■ EXERCISE DESCRIPTION ■
This exercise calls for every line of the data below with the string "agent" in it.

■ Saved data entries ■
*-*-*
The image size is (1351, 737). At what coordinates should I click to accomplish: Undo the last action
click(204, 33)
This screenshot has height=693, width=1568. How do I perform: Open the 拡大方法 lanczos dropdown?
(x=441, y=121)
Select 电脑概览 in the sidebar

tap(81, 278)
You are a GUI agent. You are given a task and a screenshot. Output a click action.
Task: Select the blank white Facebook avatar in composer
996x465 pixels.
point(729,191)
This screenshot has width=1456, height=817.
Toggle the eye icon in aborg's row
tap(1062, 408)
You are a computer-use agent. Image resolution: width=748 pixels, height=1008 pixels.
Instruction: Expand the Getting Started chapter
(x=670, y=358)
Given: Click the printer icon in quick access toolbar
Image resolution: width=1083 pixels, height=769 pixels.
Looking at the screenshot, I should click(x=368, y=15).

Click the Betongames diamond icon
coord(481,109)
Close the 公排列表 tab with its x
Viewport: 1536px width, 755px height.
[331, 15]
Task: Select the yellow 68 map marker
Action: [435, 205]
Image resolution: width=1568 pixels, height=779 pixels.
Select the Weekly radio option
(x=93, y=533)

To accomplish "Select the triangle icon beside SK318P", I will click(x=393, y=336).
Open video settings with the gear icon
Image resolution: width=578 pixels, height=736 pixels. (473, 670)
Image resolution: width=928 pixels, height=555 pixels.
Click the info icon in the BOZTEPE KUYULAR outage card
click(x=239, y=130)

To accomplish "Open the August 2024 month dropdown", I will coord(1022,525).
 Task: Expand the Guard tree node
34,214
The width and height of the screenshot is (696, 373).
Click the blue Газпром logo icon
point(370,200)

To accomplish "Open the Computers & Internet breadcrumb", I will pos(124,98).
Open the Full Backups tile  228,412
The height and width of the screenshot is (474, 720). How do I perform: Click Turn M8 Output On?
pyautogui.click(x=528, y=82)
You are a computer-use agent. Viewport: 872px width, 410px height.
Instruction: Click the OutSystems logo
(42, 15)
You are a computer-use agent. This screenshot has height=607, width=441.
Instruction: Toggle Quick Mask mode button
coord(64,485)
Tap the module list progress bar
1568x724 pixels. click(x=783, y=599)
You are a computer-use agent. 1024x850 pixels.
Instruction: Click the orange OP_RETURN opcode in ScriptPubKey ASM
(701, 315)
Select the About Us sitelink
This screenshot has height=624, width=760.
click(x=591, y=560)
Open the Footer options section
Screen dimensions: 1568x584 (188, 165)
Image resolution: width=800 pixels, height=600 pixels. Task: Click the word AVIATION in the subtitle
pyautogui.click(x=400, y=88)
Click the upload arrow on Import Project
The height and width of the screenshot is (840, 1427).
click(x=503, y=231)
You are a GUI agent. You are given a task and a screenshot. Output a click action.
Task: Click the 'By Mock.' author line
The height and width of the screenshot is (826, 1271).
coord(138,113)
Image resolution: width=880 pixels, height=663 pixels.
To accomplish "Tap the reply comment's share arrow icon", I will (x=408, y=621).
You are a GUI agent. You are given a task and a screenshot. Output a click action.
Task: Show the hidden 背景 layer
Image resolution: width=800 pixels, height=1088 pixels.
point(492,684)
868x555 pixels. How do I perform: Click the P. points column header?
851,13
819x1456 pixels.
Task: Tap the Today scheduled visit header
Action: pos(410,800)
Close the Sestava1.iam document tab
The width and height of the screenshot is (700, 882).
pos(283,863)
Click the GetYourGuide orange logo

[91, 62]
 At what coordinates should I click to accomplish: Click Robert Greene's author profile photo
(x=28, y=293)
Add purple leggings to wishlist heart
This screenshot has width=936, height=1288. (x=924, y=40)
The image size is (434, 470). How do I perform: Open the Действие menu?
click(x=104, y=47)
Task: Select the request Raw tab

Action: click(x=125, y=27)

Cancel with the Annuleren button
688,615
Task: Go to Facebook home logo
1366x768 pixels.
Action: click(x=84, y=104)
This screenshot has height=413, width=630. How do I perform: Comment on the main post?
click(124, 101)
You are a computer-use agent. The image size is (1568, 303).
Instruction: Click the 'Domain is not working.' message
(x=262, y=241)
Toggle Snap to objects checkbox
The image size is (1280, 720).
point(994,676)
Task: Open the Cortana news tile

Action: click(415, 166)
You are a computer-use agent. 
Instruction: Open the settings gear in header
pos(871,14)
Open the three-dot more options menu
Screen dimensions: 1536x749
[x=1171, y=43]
*-*-*
■ OUTPUT OF THE EXERCISE ■
You are a GUI agent. You are given a task and a screenshot. Output a click action.
You are a computer-use agent. Image resolution: width=748 pixels, height=1008 pixels.
You are a computer-use agent. Viewport: 872px width, 410px height.
You are a computer-use agent. This screenshot has height=607, width=441.
You are a computer-use agent. 1024x850 pixels.
You are a GUI agent. You are given a task and a screenshot. Output a click action.
You are a GUI agent. You are given a task and a screenshot. Output a click action.
You are a computer-use agent. The image size is (1568, 303).
You are a computer-use agent. 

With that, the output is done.